IkT-001Pro for PAH

A Disease-modifying treatment for Pulmonary Arterial Hypertension

Pulmonary Arterial Hypertension, or PAH, is a rare disease of the pulmonary, or lung, microvasculature, characterized by hypertension that affects the functioning of the right-side of the heart, the side of the heart that sends and receives blood to and from the lungs. PAH mostly afflicts women between the ages of 30 and 60 and usually arises spontaneously. Less frequently, PAH can be caused genetic mutations or by drugs or toxins, or associated with connective tissue disease (CTD), congenital heart disease, HIV or schistosomiasis. PAH has just a 61% 5-year survival rate, indicating the poor prognosis of patients afflicted with this rare disease.
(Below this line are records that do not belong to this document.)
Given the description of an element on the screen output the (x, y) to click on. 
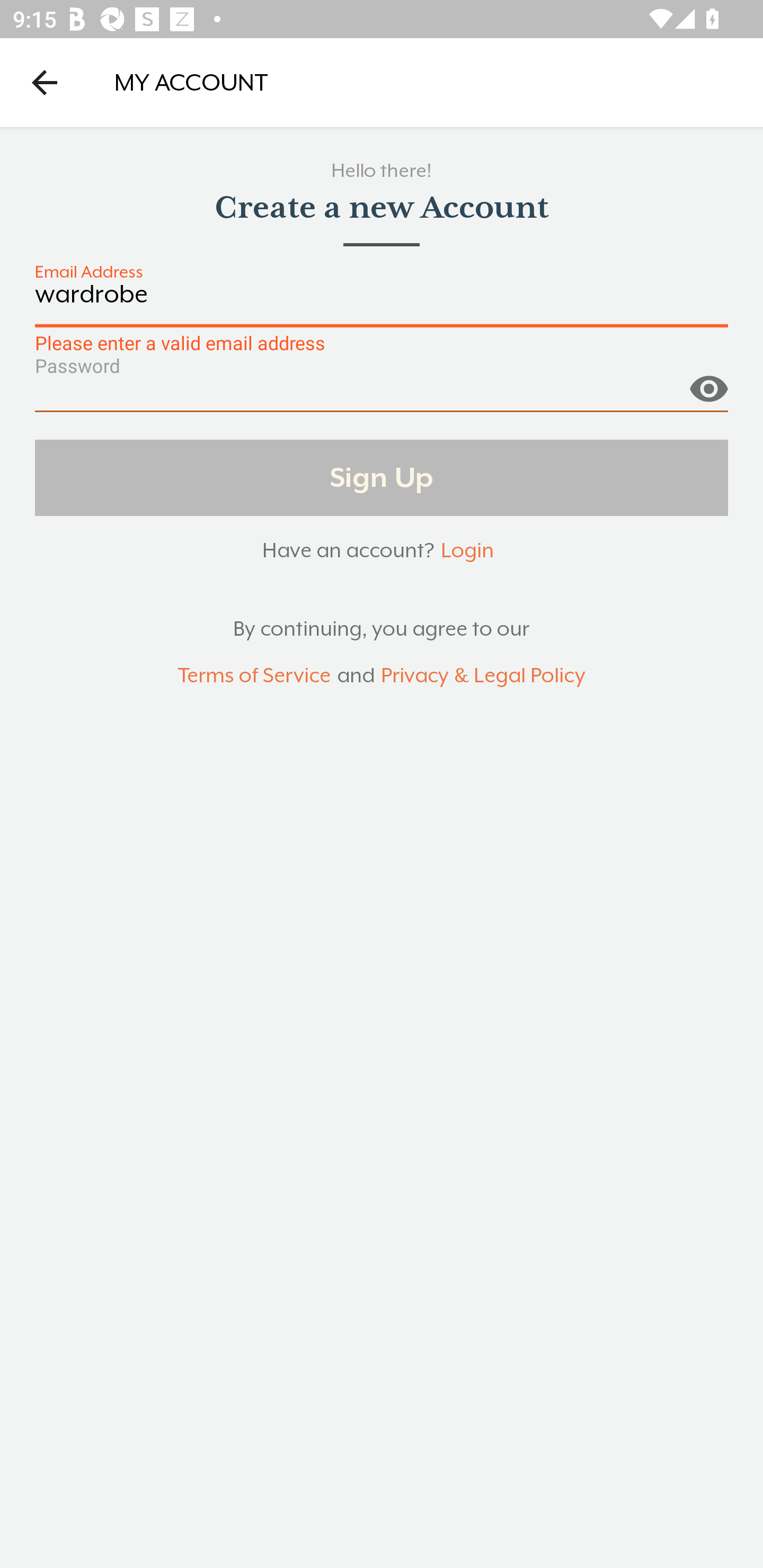
Navigate up (44, 82)
wardrobe (381, 304)
 (708, 381)
Password (381, 393)
Sign Up (381, 477)
Login (467, 550)
Terms of Service (253, 675)
Privacy & Legal Policy (483, 675)
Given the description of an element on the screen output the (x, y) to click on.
In the early 2010s, imatinib mesylate (as Gleevec®) was evaluated as a treatment for PAH because imatinib can inhibit the Abl enzyme c-Kit and PDGFRa/b, enzymes associated with the remodeling of the lung vasculature that leads to the disease. At that time, imatinib was shown to be highly effective therapy, but plagued with side effects that prevented imatinib’s approval in this indication. IkT-001Pro anticipated improvement in the side effect profile of imatinib coupled with the changes in the treatment paradigm for PAH standard of care suggests IkT-001Pro could be a successful treatment for this rare, but rapidly fatal disease.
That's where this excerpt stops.